Australia will launch a formal appeal to the World Trade Organization (WTO) on Wednesday seeking a review of China’s decision to impose hefty tariffs on imports of Australian barley, Minister for Trade Simon Birmingham said.
Acknowledging the appeal could take years to be resolved, Birmingham told reporters that Australia would also request formal consultations with China regarding dumping and other duties on Australian barley amid an increasingly bitter trade and diplomatic row between the two countries.
As relations soured this year after Canberra proposed an independent investigation into the origins of the coronavirus pandemic, first reported in central China last year, Beijing in May imposed five years of anti-dumping and anti-subsidy duties totalling 80.5 percent on Australian barley – effectively stopping a billion-dollar trade in its tracks.
Australia denies the allegations it subsidises local barley production and Birmingham said it will seek formal intervention from the WTO.

# Data shown
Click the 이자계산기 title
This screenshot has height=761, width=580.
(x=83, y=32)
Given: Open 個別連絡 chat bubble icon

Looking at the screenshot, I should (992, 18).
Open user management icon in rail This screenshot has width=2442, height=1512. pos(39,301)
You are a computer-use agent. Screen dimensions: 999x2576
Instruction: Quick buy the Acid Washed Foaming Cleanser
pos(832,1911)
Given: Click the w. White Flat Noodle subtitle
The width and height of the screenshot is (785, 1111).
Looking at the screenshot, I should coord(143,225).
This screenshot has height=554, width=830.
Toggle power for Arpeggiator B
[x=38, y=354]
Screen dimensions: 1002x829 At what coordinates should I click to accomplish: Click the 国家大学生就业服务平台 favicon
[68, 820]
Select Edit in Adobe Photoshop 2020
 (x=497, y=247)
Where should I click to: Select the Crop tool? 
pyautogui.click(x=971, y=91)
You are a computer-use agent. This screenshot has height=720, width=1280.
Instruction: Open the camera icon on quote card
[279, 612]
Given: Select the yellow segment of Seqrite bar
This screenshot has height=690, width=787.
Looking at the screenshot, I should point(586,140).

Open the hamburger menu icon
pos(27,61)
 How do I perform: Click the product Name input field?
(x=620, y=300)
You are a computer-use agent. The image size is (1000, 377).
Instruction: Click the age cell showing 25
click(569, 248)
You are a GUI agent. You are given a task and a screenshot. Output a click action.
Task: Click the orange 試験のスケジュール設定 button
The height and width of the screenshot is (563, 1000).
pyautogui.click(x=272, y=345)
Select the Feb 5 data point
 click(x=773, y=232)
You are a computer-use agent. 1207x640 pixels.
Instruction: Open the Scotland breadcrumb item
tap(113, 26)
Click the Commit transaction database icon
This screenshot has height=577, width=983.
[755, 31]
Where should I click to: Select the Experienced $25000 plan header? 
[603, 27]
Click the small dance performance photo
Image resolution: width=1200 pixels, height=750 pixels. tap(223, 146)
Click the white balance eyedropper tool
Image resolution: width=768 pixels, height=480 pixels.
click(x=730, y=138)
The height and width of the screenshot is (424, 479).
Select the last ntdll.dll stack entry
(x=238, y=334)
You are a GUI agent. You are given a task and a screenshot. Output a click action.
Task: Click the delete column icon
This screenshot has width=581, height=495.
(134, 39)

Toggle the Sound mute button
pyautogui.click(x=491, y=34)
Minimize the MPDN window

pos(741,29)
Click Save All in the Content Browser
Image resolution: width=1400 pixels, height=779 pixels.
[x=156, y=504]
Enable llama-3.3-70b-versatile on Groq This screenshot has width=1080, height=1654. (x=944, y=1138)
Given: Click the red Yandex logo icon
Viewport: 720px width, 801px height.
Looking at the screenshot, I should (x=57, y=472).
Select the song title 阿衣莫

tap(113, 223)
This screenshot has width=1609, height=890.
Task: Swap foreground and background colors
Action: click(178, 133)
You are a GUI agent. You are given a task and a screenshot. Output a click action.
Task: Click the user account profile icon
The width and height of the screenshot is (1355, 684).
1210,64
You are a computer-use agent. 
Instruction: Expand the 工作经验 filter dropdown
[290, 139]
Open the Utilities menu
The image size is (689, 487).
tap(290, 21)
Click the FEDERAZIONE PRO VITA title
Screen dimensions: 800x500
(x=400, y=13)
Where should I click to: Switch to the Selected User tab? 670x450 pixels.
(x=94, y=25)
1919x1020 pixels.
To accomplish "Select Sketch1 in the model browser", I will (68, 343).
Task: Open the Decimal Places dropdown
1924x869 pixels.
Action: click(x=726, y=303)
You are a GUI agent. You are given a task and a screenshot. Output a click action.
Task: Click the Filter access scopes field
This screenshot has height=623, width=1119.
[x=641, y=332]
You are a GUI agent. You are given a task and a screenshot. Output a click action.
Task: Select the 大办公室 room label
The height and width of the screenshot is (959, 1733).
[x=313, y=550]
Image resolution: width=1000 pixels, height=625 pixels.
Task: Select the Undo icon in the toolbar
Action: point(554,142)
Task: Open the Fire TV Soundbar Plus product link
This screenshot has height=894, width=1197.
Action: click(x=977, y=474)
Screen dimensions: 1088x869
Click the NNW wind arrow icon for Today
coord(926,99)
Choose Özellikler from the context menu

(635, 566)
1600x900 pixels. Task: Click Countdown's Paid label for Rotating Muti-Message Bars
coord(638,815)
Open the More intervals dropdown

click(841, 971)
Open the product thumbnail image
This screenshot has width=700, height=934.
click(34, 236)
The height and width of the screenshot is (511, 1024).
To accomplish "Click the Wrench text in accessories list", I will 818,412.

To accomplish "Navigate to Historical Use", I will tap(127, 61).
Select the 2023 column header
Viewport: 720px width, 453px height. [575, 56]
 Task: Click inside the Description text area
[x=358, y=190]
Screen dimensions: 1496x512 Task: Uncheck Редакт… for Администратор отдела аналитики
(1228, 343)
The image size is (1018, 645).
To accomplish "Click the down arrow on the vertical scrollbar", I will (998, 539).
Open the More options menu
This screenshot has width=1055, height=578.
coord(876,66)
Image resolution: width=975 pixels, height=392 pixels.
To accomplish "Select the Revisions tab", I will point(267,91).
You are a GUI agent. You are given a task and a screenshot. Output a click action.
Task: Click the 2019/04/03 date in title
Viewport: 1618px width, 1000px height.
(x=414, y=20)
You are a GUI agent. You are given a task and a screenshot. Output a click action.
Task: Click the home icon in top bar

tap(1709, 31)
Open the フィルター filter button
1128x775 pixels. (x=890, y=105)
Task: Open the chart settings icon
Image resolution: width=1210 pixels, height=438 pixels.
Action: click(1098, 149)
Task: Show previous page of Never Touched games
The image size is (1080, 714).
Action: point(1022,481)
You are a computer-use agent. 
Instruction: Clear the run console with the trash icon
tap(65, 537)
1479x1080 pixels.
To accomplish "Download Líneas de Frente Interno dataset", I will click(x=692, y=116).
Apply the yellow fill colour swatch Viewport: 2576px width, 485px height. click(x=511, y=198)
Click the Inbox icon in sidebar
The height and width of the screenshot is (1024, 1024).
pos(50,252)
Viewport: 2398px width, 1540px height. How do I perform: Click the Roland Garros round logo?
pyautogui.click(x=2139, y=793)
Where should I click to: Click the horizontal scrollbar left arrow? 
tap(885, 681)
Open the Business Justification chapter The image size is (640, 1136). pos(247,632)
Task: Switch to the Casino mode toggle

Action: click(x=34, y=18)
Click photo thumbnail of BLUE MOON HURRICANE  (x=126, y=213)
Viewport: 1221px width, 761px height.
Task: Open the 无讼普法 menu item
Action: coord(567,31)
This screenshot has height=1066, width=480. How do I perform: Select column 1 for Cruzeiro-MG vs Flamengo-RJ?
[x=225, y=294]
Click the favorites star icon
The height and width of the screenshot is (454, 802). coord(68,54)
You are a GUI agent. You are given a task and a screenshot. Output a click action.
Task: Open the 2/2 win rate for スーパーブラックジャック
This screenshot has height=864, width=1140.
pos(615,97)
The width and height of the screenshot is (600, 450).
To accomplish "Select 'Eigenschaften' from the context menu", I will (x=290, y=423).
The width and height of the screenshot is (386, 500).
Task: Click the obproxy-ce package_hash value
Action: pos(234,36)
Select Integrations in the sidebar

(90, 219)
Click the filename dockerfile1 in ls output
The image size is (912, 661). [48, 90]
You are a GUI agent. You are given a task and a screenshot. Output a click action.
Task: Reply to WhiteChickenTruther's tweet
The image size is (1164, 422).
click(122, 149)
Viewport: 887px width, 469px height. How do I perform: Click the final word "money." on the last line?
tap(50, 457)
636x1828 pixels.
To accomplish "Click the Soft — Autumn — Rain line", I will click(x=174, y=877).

# Work order
Could you continue the article on Australia's WTO appeal over China's barley tariffs, starting after its last sentence?

# Answer space
“Australia has an incredibly strong case to mount in relation to defending the integrity and proprietary of our grain growers and barley producers,” Birmingham said.
The Chinese government embassy in Australian did not immediately respond to an email requesting comment, the Reuters news agency reported.
It is not clear how effective Australia’s decision to appeal to the WTO will be.
“The trouble with this barley-WTO item is that it will take a long time. It would normally take well over a year, possibly two years,” Peter McCawley, an economist at the Australian National University, told Al Jazeera.
“So in a way, the appeal to the WTO is more symbolic than actually having any immediate effect. It is really just Australia digging its heels in and sending yet another signal to China. On the Chinese side, I think they won’t care much. There’s no easy solution to this situation,” McCawley said.
Copper to wine
The WTO appeal threatens to further stoke bilateral tensions that have already seen China impose restrictions on a range of Australian commodities including copper, wine, timber and lobster, with diplomatic communication limited.
But Australia’s conservative government is under growing pressure from grain growers now forced to seek alternative markets – which often do not pay as much as China – for their products for the next five years while Beijing’s tariffs are enforced.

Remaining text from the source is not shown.